Instructions for the task: Exactly transcribe the span of lines from the one containing "Task: Click the Quick Help question mark icon" through the final line of the entries, inclusive, and nothing outside it. Exclude the pictures.

_ _ _ _

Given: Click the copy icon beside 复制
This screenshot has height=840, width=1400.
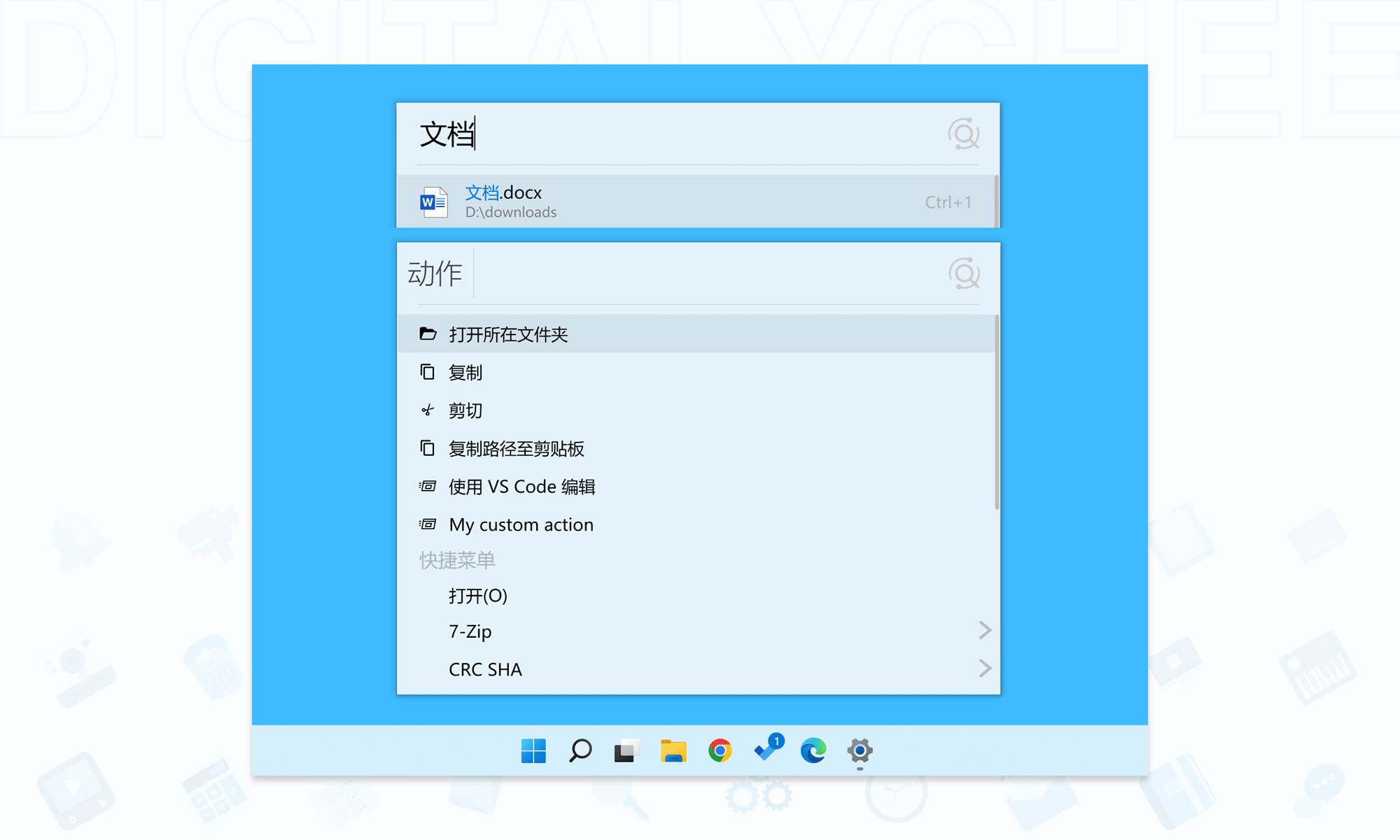Looking at the screenshot, I should (x=428, y=372).
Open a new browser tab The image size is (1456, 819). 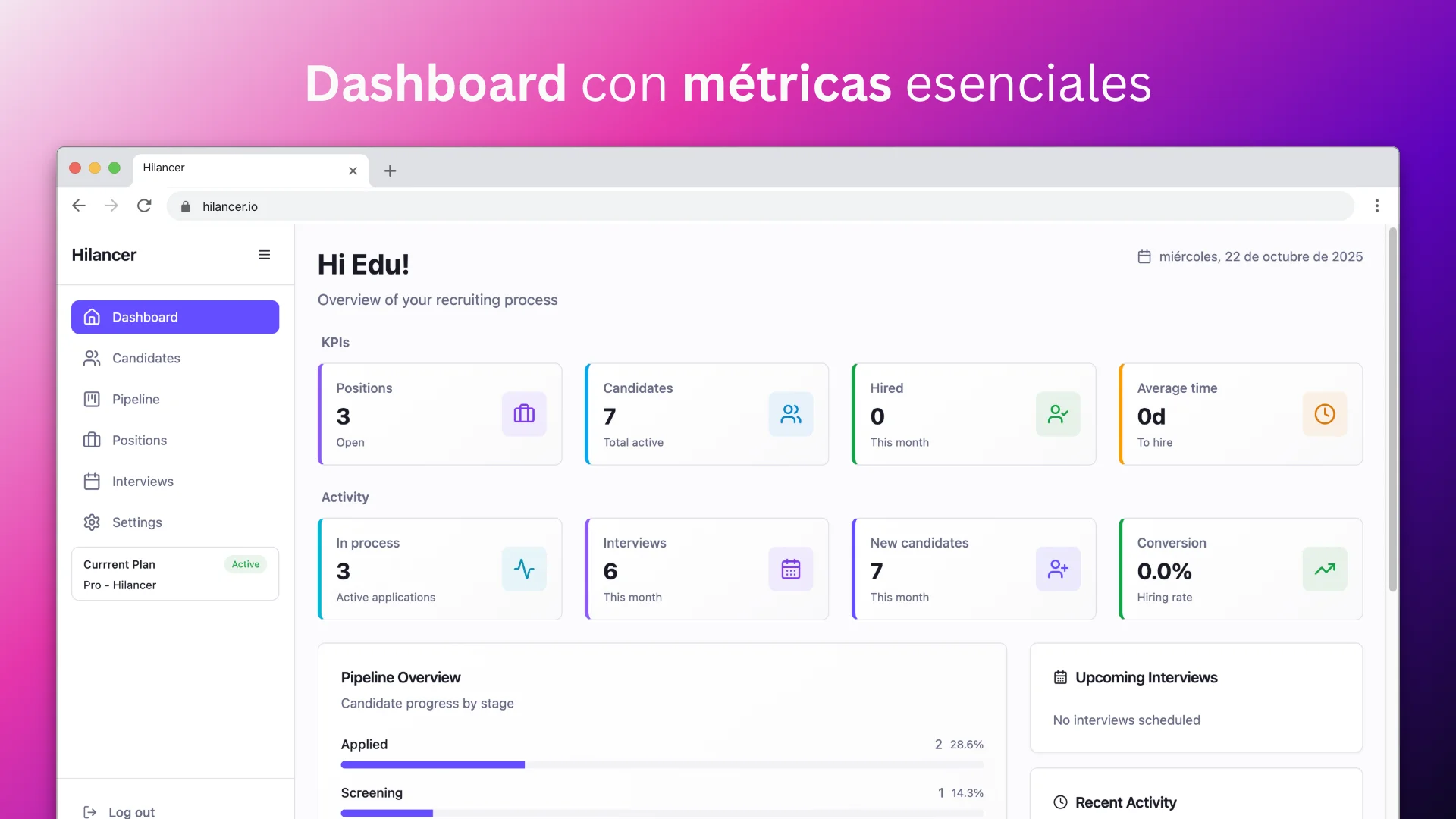(x=390, y=171)
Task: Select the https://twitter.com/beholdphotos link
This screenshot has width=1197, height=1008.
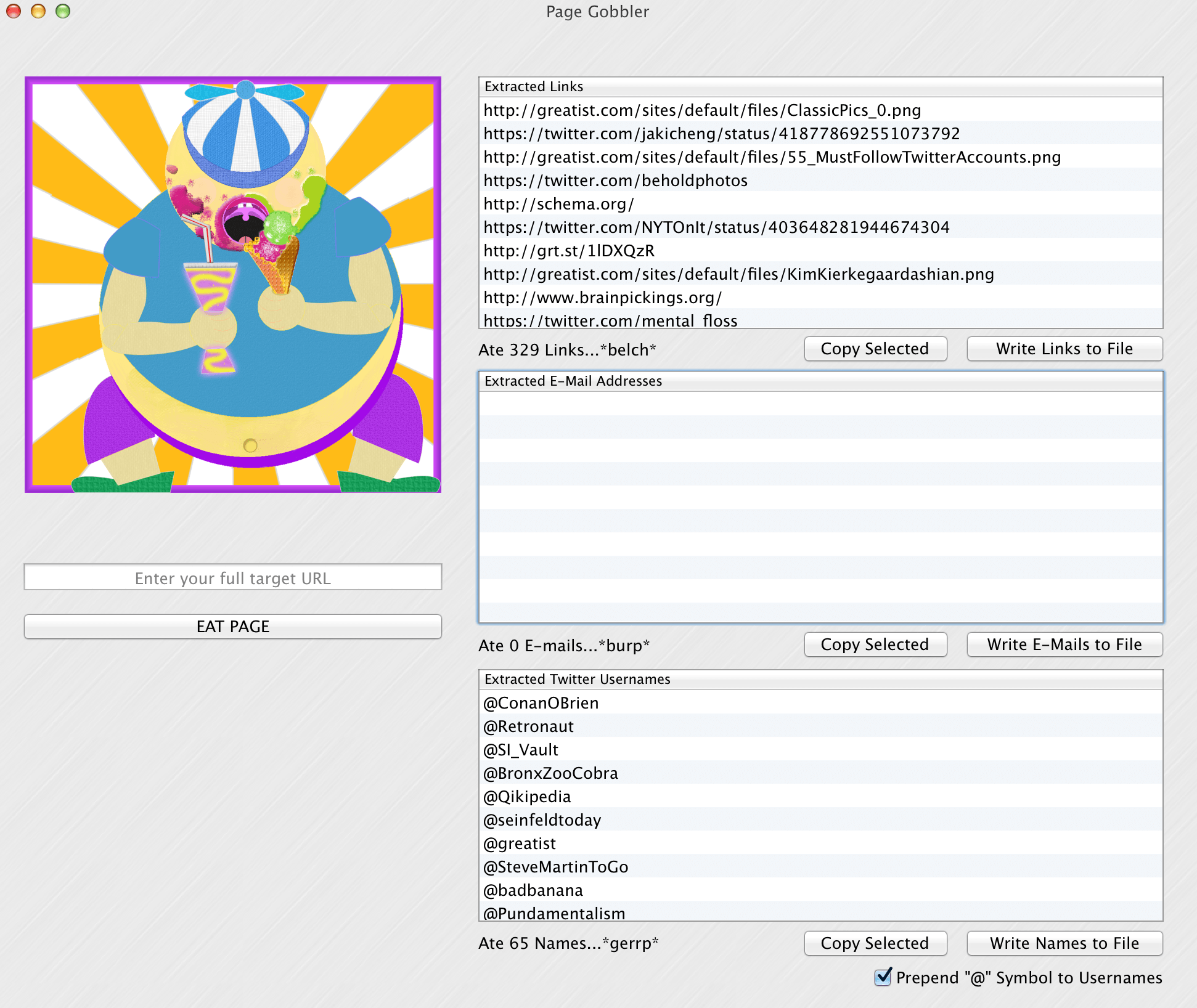Action: (x=615, y=181)
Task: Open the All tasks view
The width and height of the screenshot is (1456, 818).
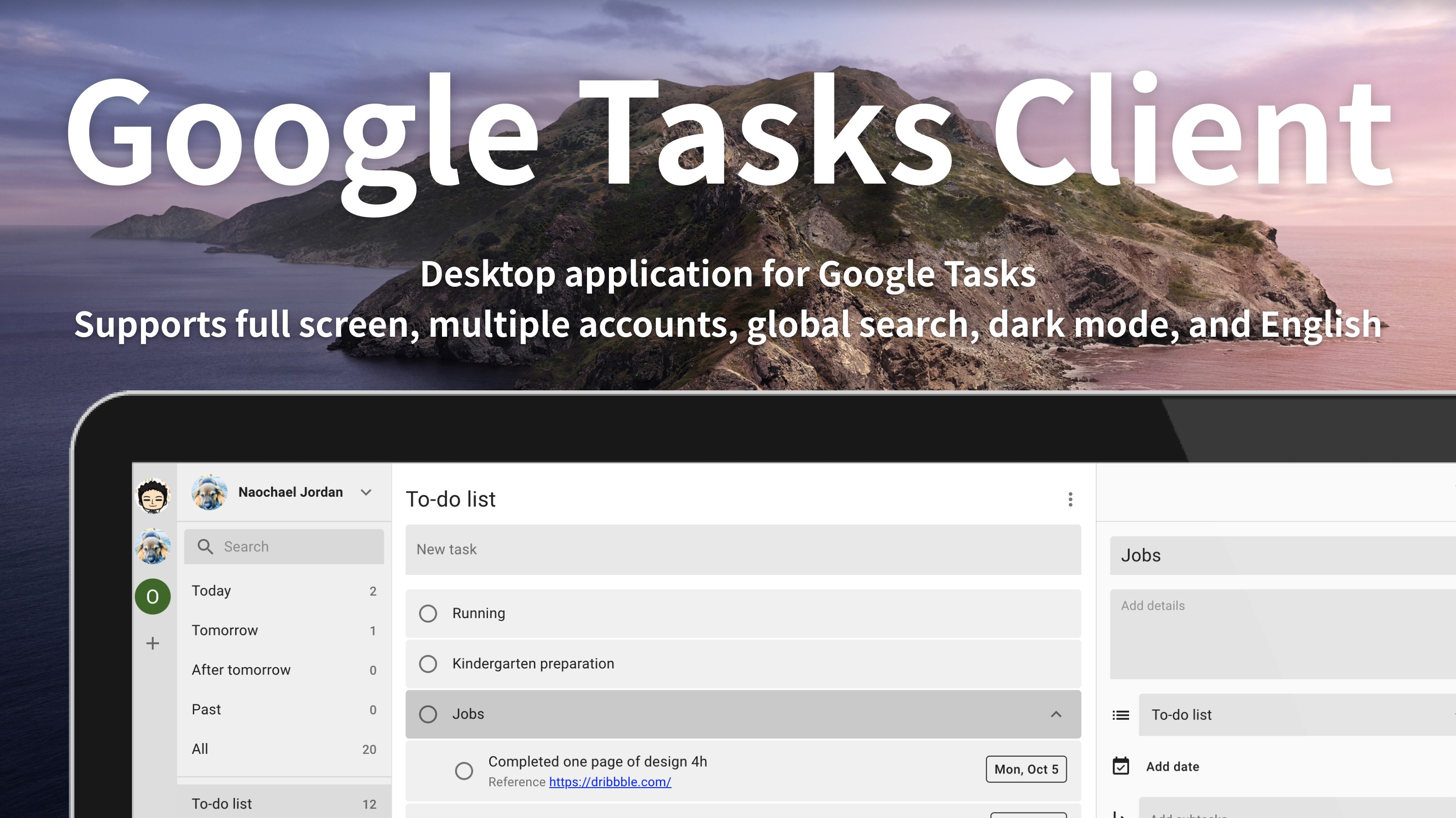Action: (200, 749)
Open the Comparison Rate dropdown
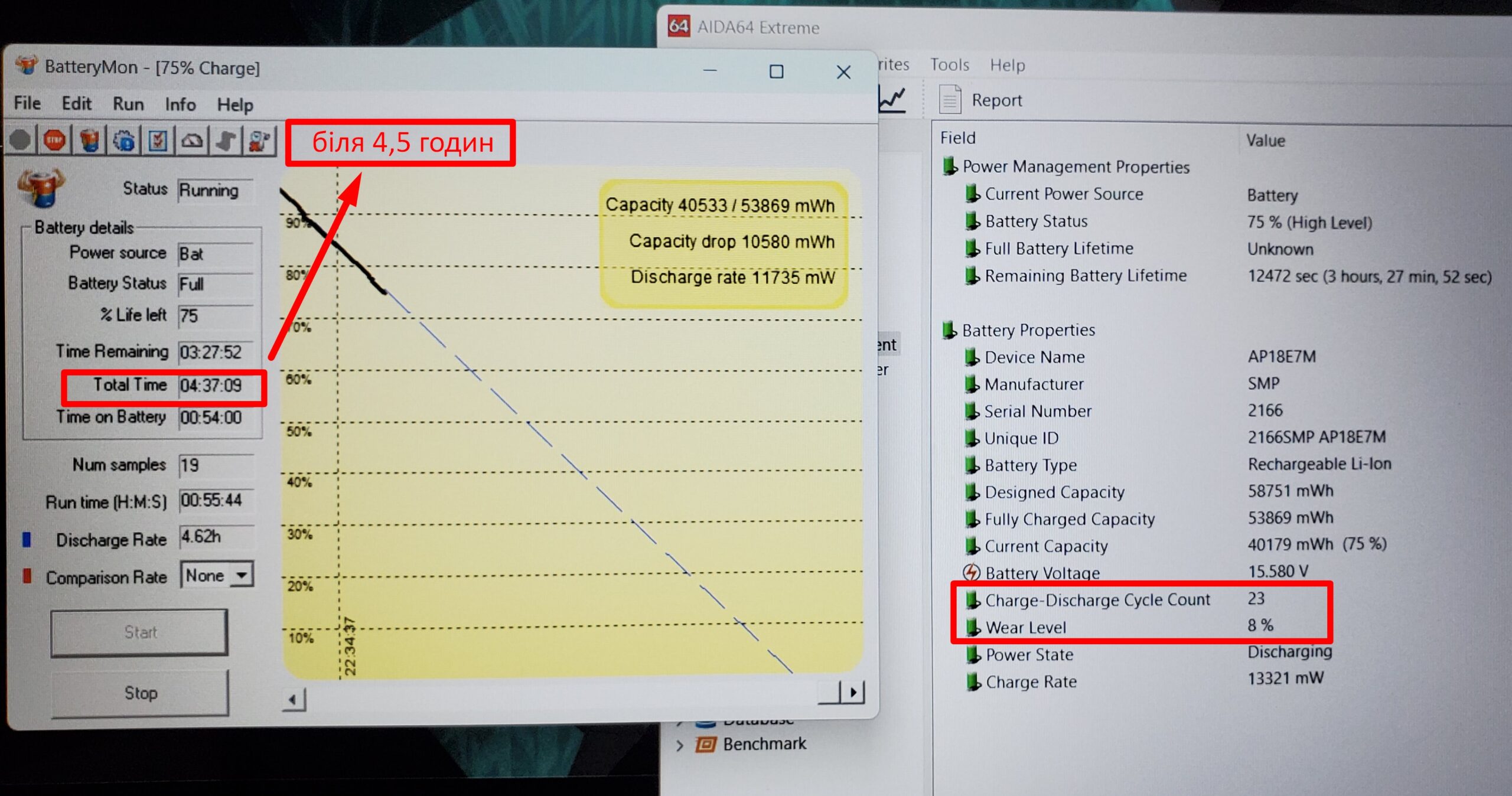Image resolution: width=1512 pixels, height=796 pixels. click(242, 575)
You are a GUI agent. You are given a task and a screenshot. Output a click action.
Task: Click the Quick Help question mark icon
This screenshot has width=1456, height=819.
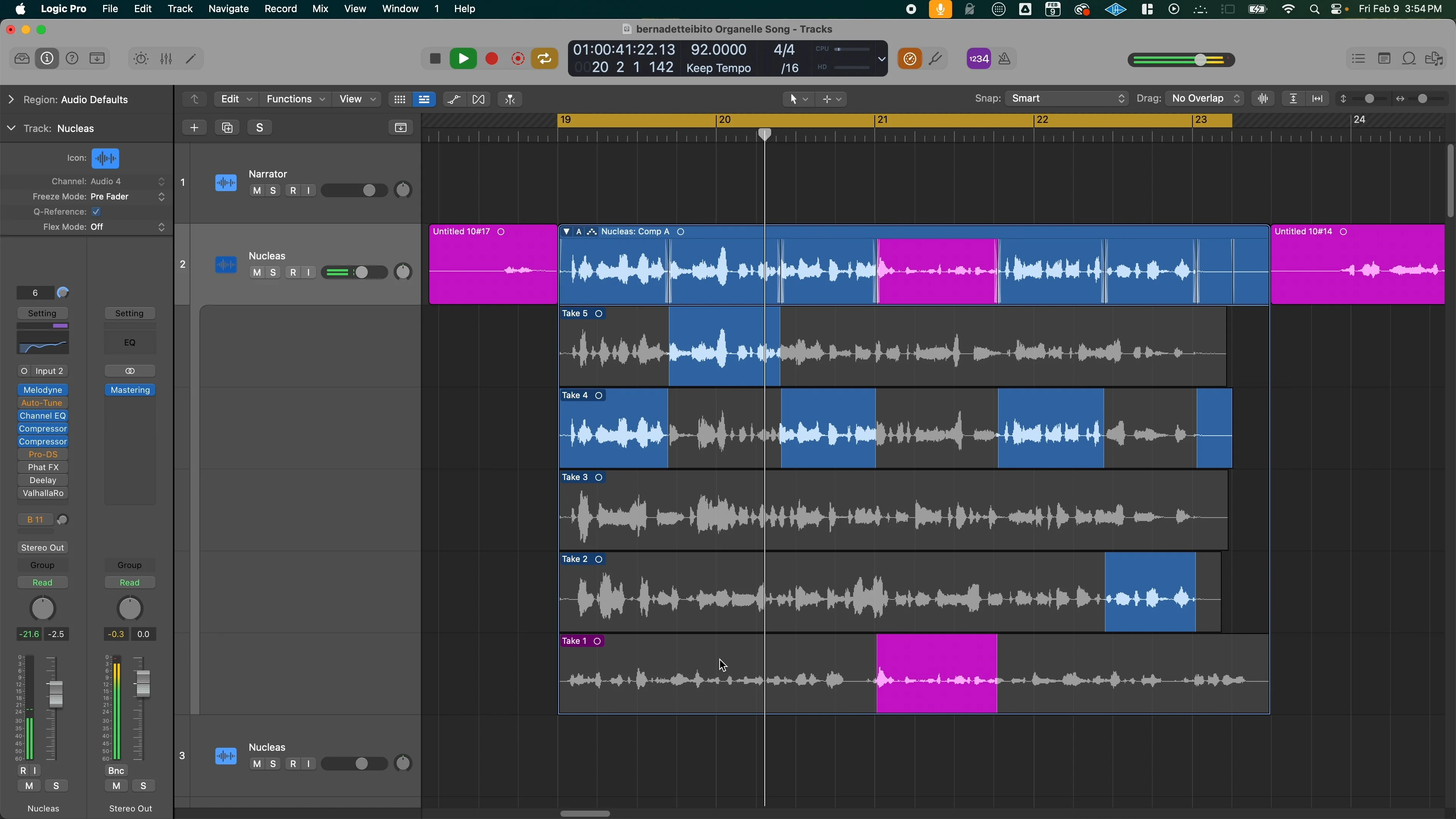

_ _ _ _

Answer for this exercise:
Task: Click the Quick Help question mark icon
This screenshot has width=1456, height=819.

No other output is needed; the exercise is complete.